Will glycemic management become more of a priority for hospitals? Pajvani says COVID-19 requires a lot of “supportive therapy” to improve a person’s oxygenation — that’s been the priority.

“But in patients with DKA, an equal priority is in management of this potentially life threatening condition,” he said.

Pajvani says when a person with diabetes is hospitalized, the management of their condition shifts from them to their healthcare team. In normal times, nurses and medical assistants check blood sugar levels several times each day.

But during this era, now these healthcare workers are putting themselves at increased risk with these multiple visits.

“Our inpatient diabetes team at Columbia, led by Dr. Magdalena Bogun, are implementing systems where these risks can be mitigated using continuous glucose monitoring,” Pajvani said. “This will allow better monitoring of the patient’s sugar level while reducing risk of COVID-19 transmission to the healthcare worker.”

Bode says that through insulin dosing software, people who are critically ill and receiving insulin through an IV usually see a complete resolution of their hyperglycemia within a matter of hours.

As a result of this normalized glucose, frequent checks made by hospital staff are less frequent.

“While there may be a tendency for healthcare workers to consider other, less intensive insulin therapies for this population, there is the risk that increased glycemic variability, hyperglycemia, and hypoglycemia could actually result in the use of more PPE, through longer patient stays and increased comorbidities,” Bode stressed.

Pajvani adds that typically in outpatient settings, one of the main responsibilities for providers is to ensure people maintain their blood sugar levels at target to prevent unnecessary visits to the emergency room.

This requires vigilance on both the part of provider and patient.
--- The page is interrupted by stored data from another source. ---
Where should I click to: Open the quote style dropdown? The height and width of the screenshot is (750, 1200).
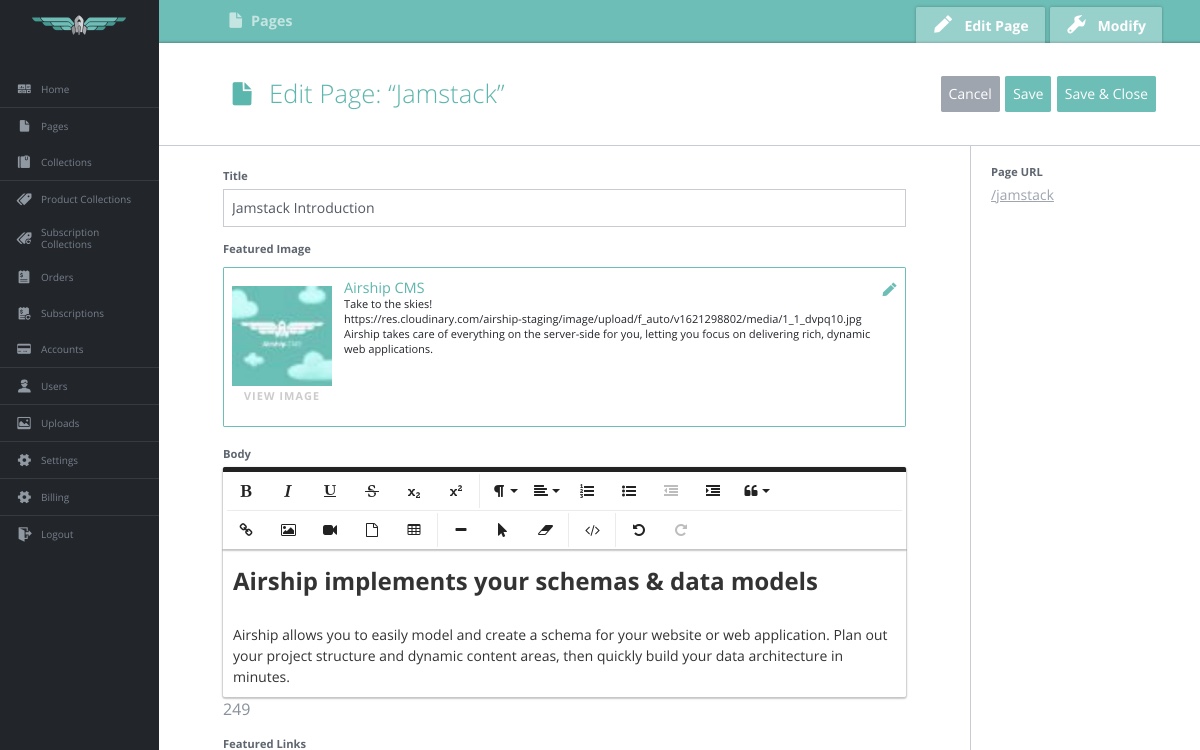point(756,491)
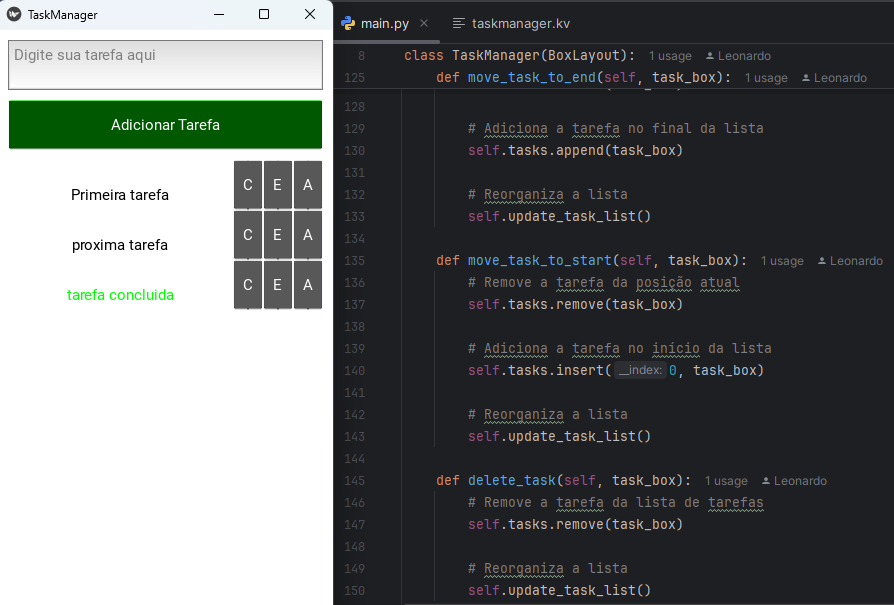The width and height of the screenshot is (894, 605).
Task: Click the C button for proxima tarefa
Action: pyautogui.click(x=248, y=235)
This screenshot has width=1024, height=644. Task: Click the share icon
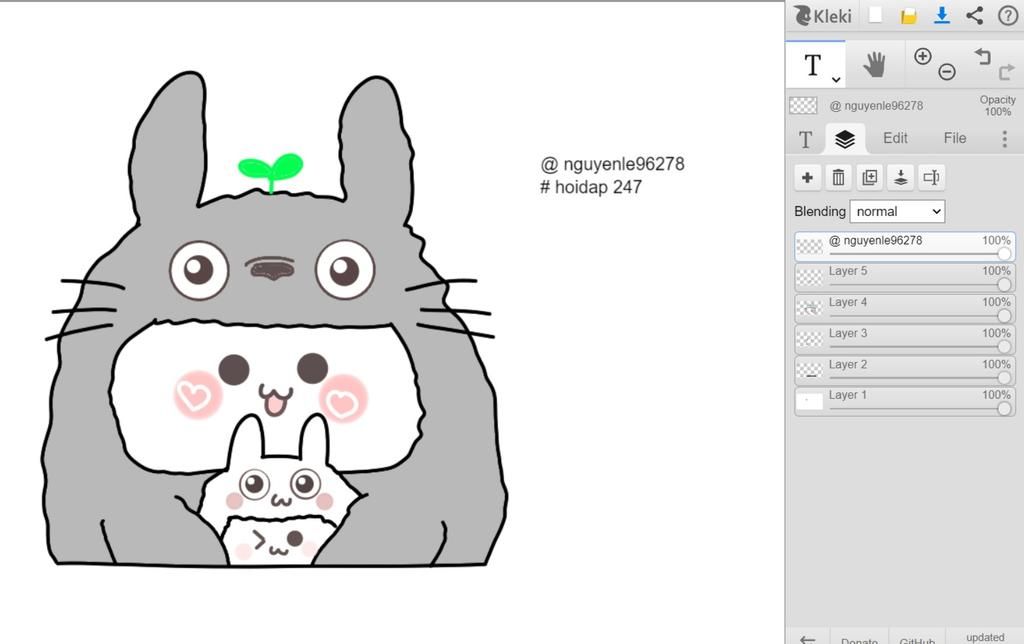coord(974,15)
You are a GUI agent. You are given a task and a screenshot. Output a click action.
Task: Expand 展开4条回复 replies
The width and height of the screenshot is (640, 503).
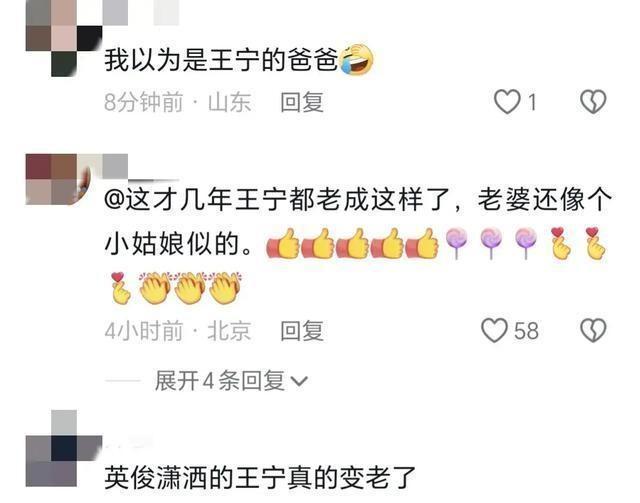tap(231, 381)
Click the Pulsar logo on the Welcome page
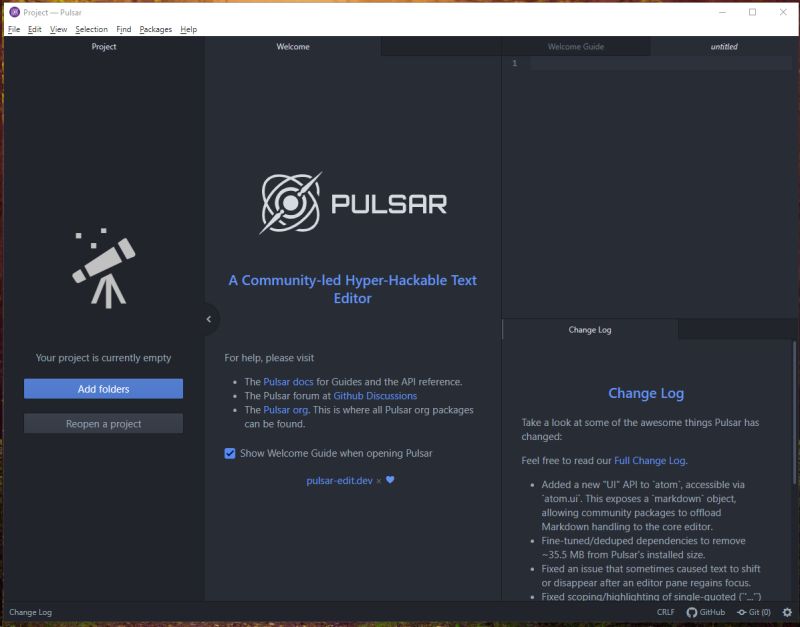This screenshot has width=800, height=627. click(352, 205)
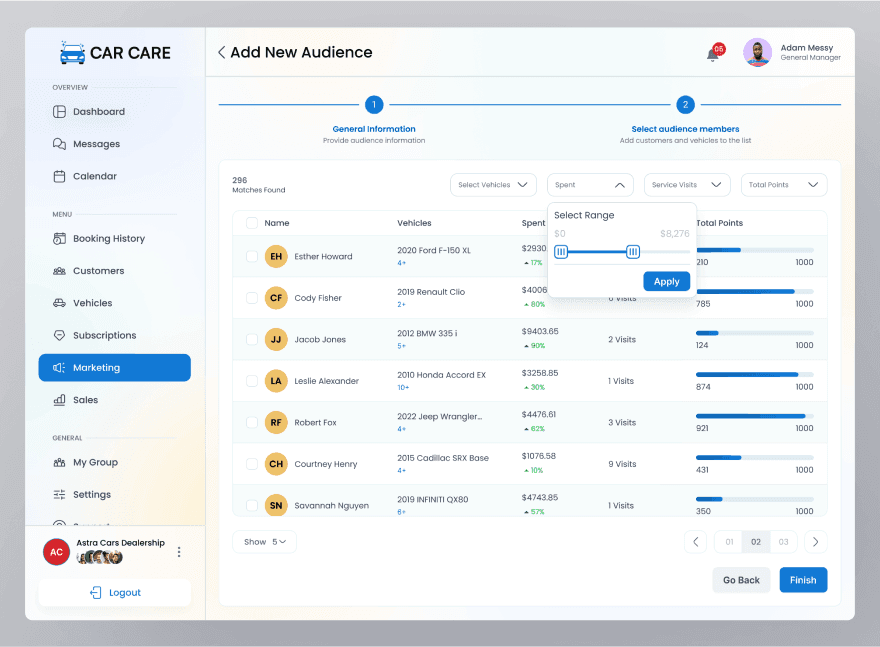Open the three-dot menu for Astra Cars Dealership
Screen dimensions: 880x647
point(179,552)
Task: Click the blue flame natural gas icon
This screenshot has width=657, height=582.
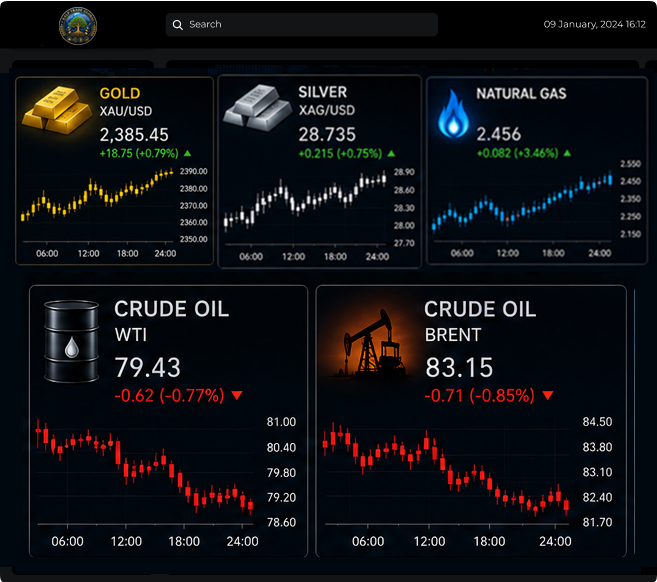Action: click(x=453, y=114)
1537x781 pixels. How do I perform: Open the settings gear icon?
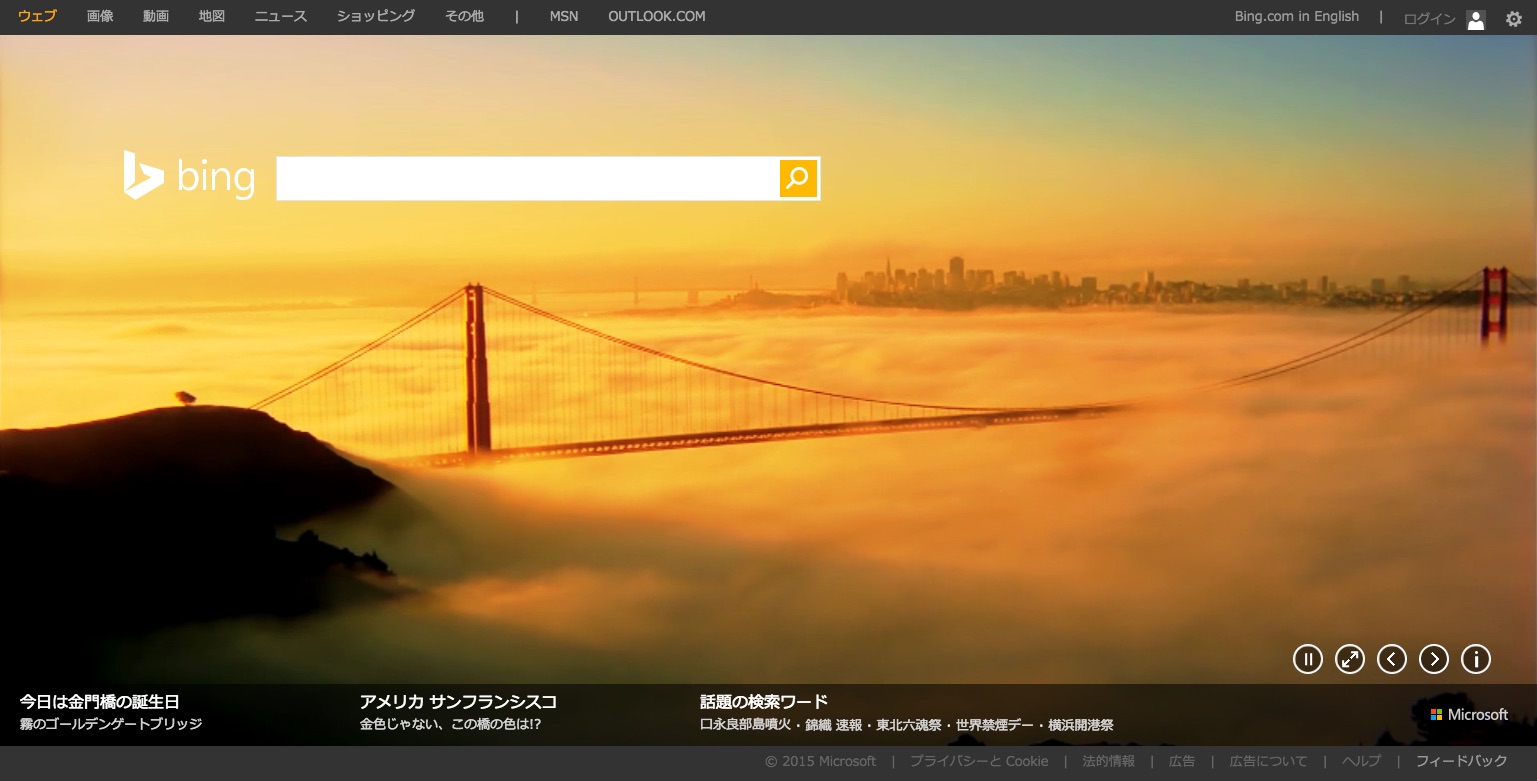tap(1514, 19)
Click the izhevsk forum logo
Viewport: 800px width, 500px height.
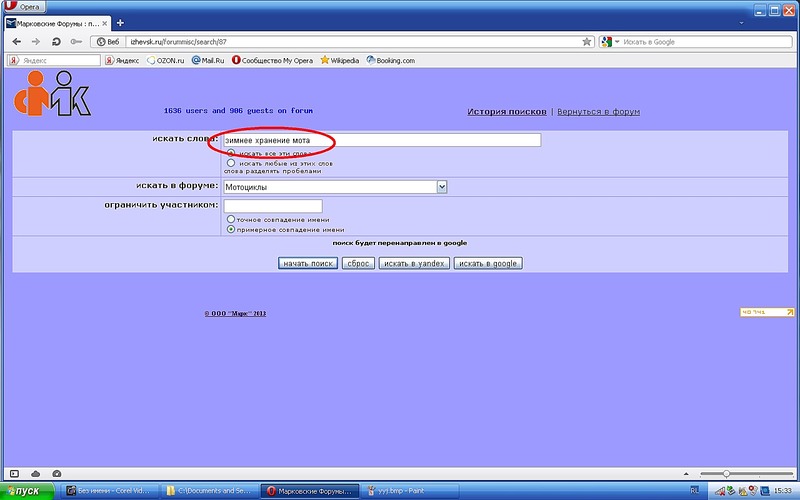pos(52,96)
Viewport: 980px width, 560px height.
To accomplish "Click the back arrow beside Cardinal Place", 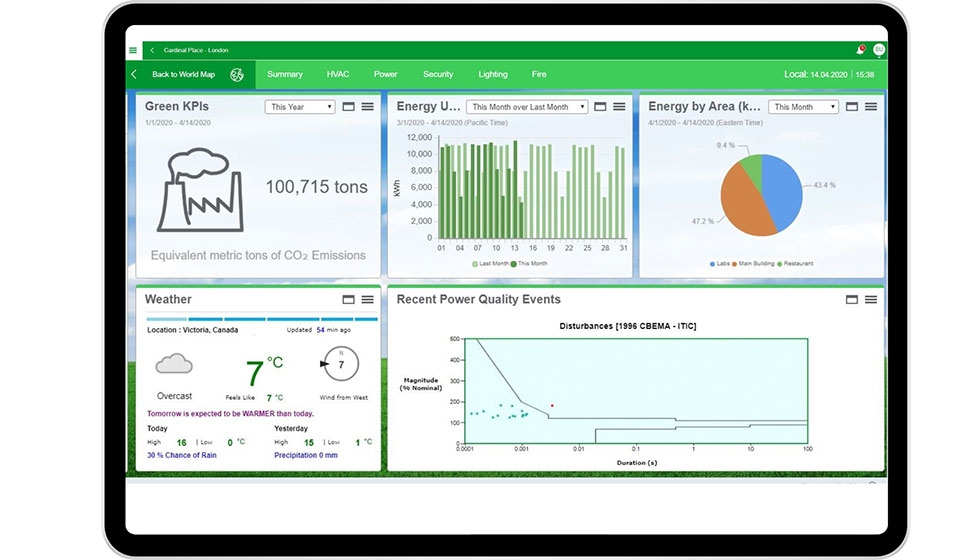I will [152, 50].
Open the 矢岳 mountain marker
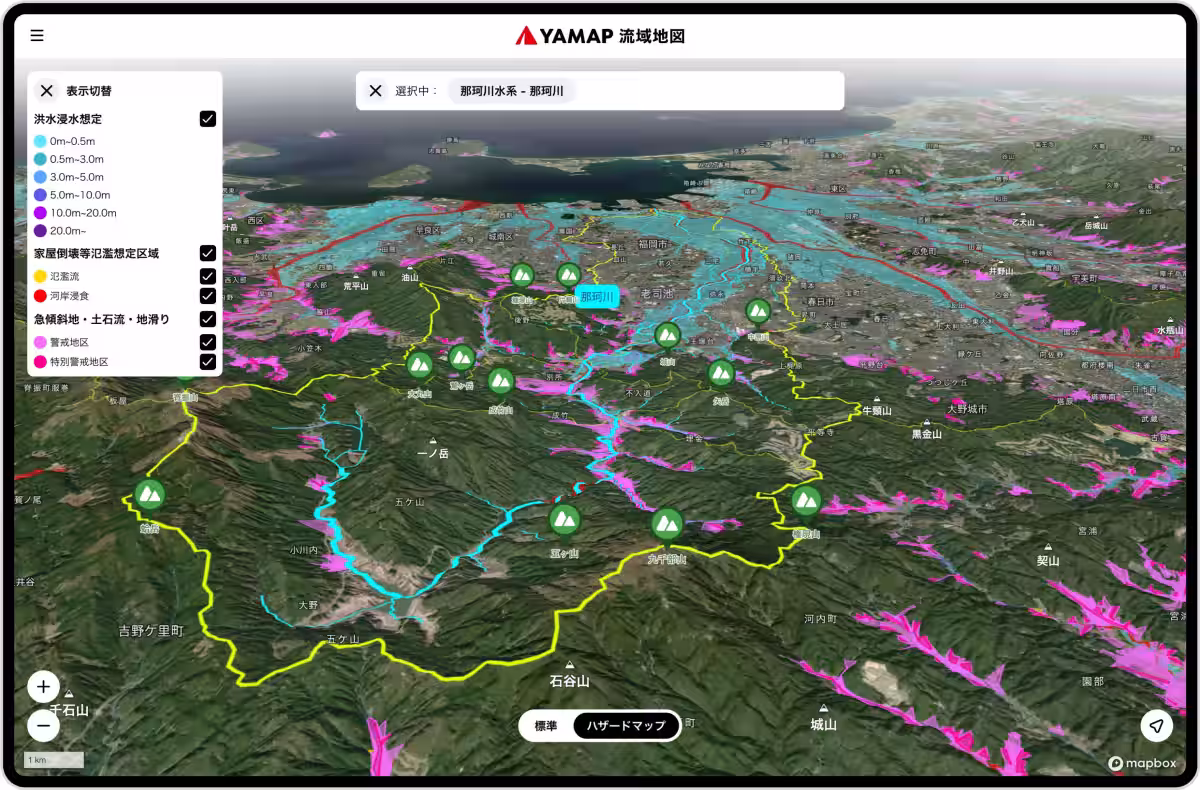Screen dimensions: 1200x790 pyautogui.click(x=721, y=373)
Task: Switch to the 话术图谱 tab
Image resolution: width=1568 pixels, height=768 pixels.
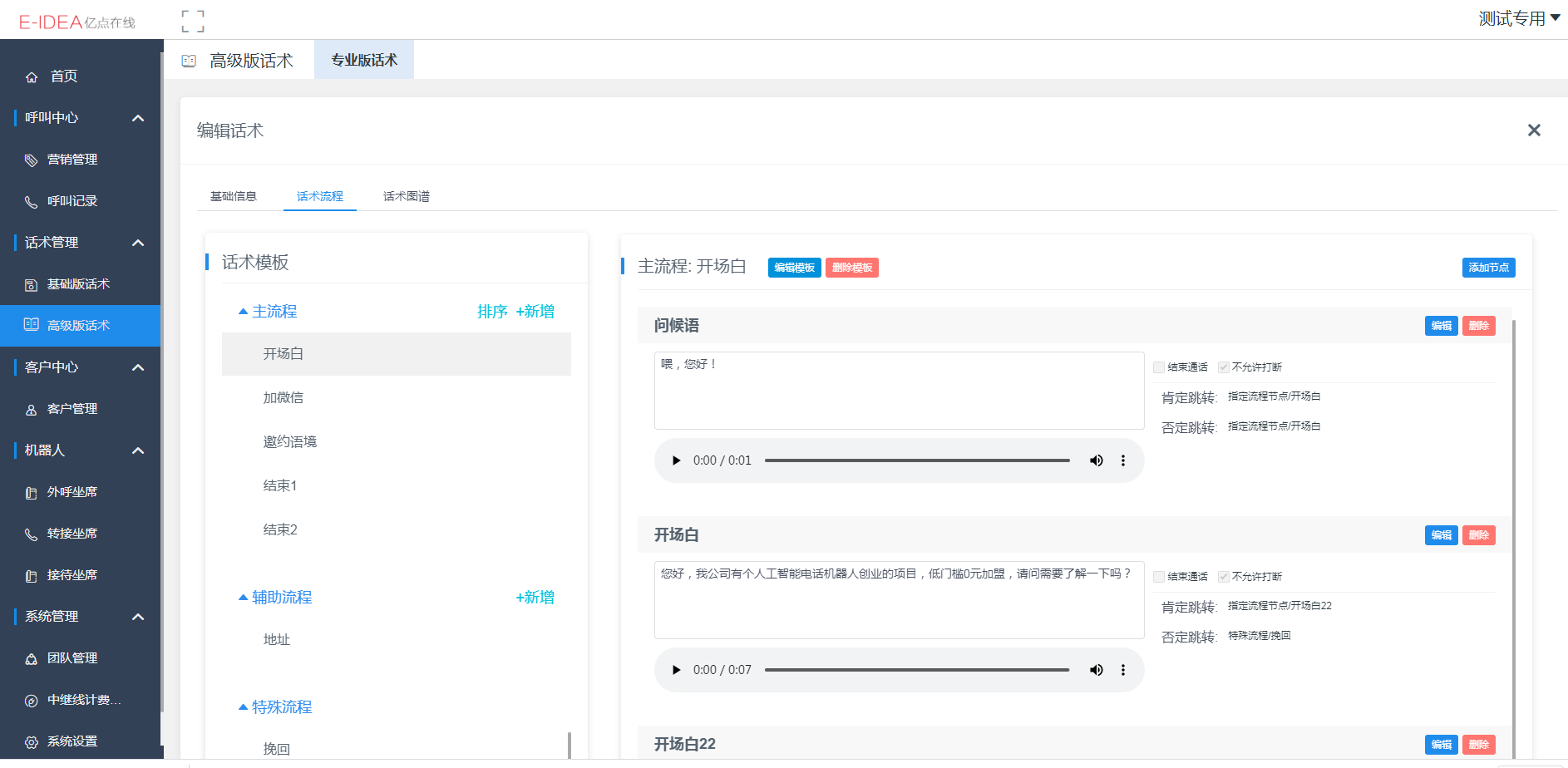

Mitigating the amount of hospital visits is crucial now more than ever.

“I’m fortunate to work with outstanding nurses, diabetes educators, and front desk staff that goes above and beyond to help our patients stay safe. In fact, our outpatient practice is busier than usual, with telephone and video visits,” Pajvani said.

Moving forward, Bode says he and his team are working on several other research projects for diabetes and COVID-19.

They include how the current health crisis has changed how DKA is treated in people with type 1 diabetes, and how glycemic management affects how a person is affected by COVID-19.

New research from Glytec, published in the Journal of Diabetes Science and Technology, shows that the presence of diabetes and poorly managed hyperglycemia in people hospitalized with COVID-19 have led to starkly higher death rates and longer hospital stays.

Doctors say this reflects what they’ve been seeing anecdotally on the ground, another added challenge facing the healthcare community as the COVID-19 pandemic sweeps through the country.

Doctors say that, as with the general population, it’s important to limit the amount of time people with diabetes visit hospitals right now to protect themselves and healthcare workers, and to reduce strain on the healthcare system.

This means vigilant maintenance of their blood sugar levels.

As always, if you feel sick or think you might have COVID-19, contact your doctor.